● **Consigna 1**
¿Qué árboles micorrícicos nombra el fragmento sobre la trufa negra? Enuméralos todos.
○ ○ ○ ○
Ni siquiera hoy ha perdido el aura de misterio que le rodeaba a mediados del pasado siglo, que es cuando las gentes del Prepirineo comenzaron a intuir gracias a los franceses que esa especie de boniato que ellos desdeñaban custodiaba un doble secreto. El primero era su elevado precio (los galos se referían a ellas como el "diamante negro") y el segundo, su valor gastronómico.

El descubrimiento de la trufa en Graus (Huesca) y sus aledaños fue un poco como lo del Klondike o lo de la mina de Sutter’s Mill, los hallazgos que desataron la fiebre del oro de Alaska y California. Solo que la fiebre de la trufa llegó a la Ribagorza mucho después, a finales de los cuarenta del pasado siglo.

"No sabíamos lo que era hasta hace setenta u ochenta años", asegura un trufero de Biascas de Obarra (Huesca) de 42 años llamado Félix Día.

"Pero empezó a llegar gente de fuera a recolectarlas y pronto entendimos que se trataba de algo valioso. A partir de entonces, los propios lugareños se animaron a buscarlas y aprendieron la manera, aprovechando el hecho de que la cara sur del Pirineo es la mejor zona trufera de España".

La trufa negra o Tuber melanosporum necesita tres cosas innegociables para prosperar: suelo calizo, clima frío con veranos secos y árboles micorrícicos (encina, quejigo, avellano). El hongo no es una seta cualquiera: vive en simbiosis con las raíces del árbol, roba azúcares y a cambio le facilita minerales.

Si el suelo no es pobre en nitrógeno, pedregoso y bien drenado, la micorriza se viene abajo. Si no hay inviernos fríos que induzcan la formación del cuerpo fructífero, tampoco prospera. Y si el verano no es seco, la trufa revienta de hongos competidores.
○ ○ ○ ○
● **Consigna 2**
Vuelve a escribir sin ningún cambio las filas de datos desde la primera hasta la que contiene "coord(51,330)", ambas incluidas.
○ ○ ○ ○
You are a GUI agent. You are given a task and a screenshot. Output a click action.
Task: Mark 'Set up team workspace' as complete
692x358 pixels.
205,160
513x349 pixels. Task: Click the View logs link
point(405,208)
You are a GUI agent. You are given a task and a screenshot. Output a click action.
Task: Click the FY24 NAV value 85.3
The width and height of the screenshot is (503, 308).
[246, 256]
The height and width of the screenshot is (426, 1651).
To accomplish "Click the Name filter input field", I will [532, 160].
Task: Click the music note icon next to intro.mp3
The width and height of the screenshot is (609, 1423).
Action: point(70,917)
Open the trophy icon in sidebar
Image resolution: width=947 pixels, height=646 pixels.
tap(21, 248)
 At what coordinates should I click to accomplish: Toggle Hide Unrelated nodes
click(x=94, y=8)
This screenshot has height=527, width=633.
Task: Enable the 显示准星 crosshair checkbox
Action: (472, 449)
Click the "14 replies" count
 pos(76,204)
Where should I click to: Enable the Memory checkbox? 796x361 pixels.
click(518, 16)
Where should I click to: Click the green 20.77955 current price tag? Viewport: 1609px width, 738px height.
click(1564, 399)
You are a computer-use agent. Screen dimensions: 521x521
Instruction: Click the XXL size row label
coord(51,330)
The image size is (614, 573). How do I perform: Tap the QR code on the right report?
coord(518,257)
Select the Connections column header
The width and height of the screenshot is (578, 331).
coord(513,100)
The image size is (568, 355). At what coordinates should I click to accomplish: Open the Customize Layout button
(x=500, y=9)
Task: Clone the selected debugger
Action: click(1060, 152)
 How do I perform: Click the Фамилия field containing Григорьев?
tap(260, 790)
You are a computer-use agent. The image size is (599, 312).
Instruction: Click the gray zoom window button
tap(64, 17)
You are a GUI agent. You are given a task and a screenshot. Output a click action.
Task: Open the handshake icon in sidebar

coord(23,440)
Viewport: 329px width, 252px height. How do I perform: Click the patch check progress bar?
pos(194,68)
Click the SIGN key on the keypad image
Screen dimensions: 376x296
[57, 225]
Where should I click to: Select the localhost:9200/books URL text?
○ ○ ○ ○
● **Respuesta del ejercicio 1**
Encina, quejigo y avellano.

● **Respuesta del ejercicio 2**
You are a GUI agent. You are given a task and a screenshot. Output a click action.
Task: Mark 'Set up team workspace' as complete
692x358 pixels.
205,160
513x349 pixels. Task: Click the View logs link
point(405,208)
You are a GUI agent. You are given a task and a screenshot. Output a click action.
Task: Click the FY24 NAV value 85.3
The width and height of the screenshot is (503, 308).
[246, 256]
The height and width of the screenshot is (426, 1651).
To accomplish "Click the Name filter input field", I will [532, 160].
Task: Click the music note icon next to intro.mp3
The width and height of the screenshot is (609, 1423).
Action: point(70,917)
Open the trophy icon in sidebar
Image resolution: width=947 pixels, height=646 pixels.
tap(21, 248)
 At what coordinates should I click to accomplish: Toggle Hide Unrelated nodes
click(x=94, y=8)
This screenshot has height=527, width=633.
Task: Enable the 显示准星 crosshair checkbox
Action: (472, 449)
Click the "14 replies" count
 pos(76,204)
Where should I click to: Enable the Memory checkbox? 796x361 pixels.
click(518, 16)
Where should I click to: Click the green 20.77955 current price tag? Viewport: 1609px width, 738px height.
click(1564, 399)
You are a computer-use agent. Screen dimensions: 521x521
Instruction: Click the XXL size row label
coord(51,330)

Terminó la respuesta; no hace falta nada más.